→ **Ejercicio propuesto 1**
Di si cada afirmación coincide con el texto sobre el desperdicio de alimentos, contestando sí o no y citando literalmente las palabras que lo deciden. (a) Disco Sopa Chile es una organización de voluntarios de Santiago. (b) Según Sáez, en Chile las lechugas ya se venden por kilo. (c) Según Bloom, los supermercados suponen que a los consumidores les gusta ver los estantes vacíos.
→ **Ejercicio propuesto 2**
Prosigue el texto sobre el desperdicio de alimentos a partir de su última oración.

Esta situación la conoce muy de cerca, Luis Sáez, director del Departamento de Gestión Agraria de la Universidad de Santiago, Usach, y experto en desperdicios de comida. Sáez es uno de los líderes del movimiento Disco Sopa Chile, una pequeña organización de voluntarios de Santiago que recoge las verduras y frutas que las ferias o supermercados descartan, porque son más pequeñas o más feas, y las transforman en menús que comparten con la comunidad. En su opinión, “los supermercados le dan bastante importancia a la apariencia, al tamaño y a la homogeneidad. Esos criterios influyen directamente en el descarte de alimentos. Como ejemplo, en Chile las lechugas todavía se venden por unidad y todos compran las más grandes y bonitas, y las más pequeñas se descartan. Lo que planteamos es que se deberían vender por hoja o por kilo y así se considerarían las más chicas que, además, en términos de gusto son más tiernas, más ricas”, afirma.
Jonathan Bloom, autor del libro American Wasteland: How America throws away half of its food (La tierra americana del desperdicio: Cómo América bota la mitad de su comida), explica que los supermercados acumulan comida deliberadamente basándose, en diferentes niveles, en un solo criterio: la estética. Este tipo de comercios, asegura el especialista, se rigen por la suposición de que a los consumidores les gusta ver los estantes llenos, pues entregan una impresión de infinita abundancia, una ilusión positiva que se encuentra al centro de las expectativas de la cultura consumista de hoy. Si los estantes están vacíos, creen los encargados de ventas, los consumidores se irán a cualquier otro supermercado, donde la ilusión de la libre elección aparezca de manera más ostentosa.

→ **Datos guardados**
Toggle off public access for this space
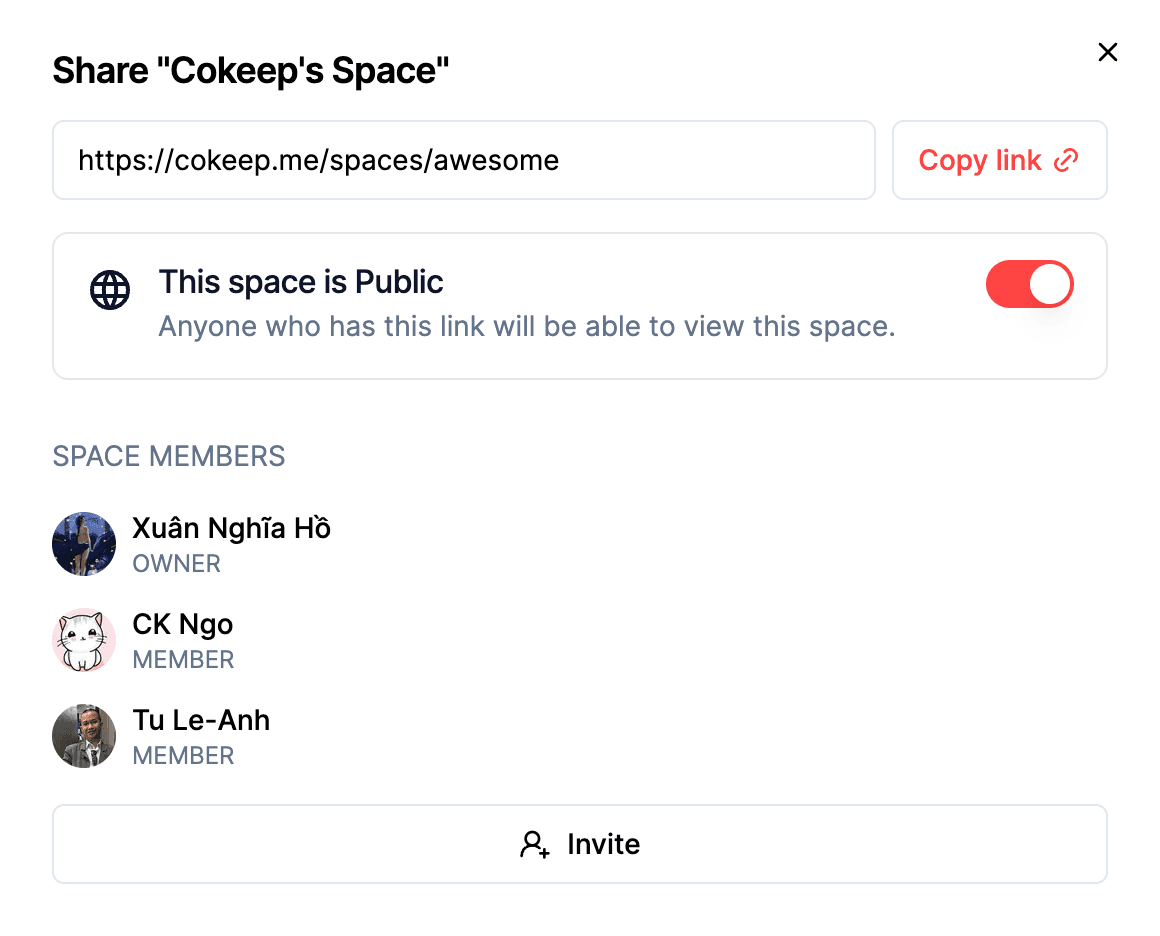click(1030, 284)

→ **Respuesta final 1**
(a) Sí: «una pequeña organización de voluntarios de Santiago».
(b) No: «en Chile las lechugas todavía se venden por unidad».
(c) No: «se rigen por la suposición de que a los consumidores les gusta ver los estantes llenos».

→ **Respuesta final 2**
Lamentablemente, esta realidad no solo refuerza la pérdida a nivel del comercio, sino que también crea un sistema perverso donde la comida solo sirve dependiendo del valor estético que le damos, lo que está “forzando” no solo a los supermercados a deshacerse de comida en perfecto buen estado, sino también a los agricultores que los proveen, a botar productos saludables y aptos para el consumo, pero que no cumplen con los requerimientos de las grandes cadenas.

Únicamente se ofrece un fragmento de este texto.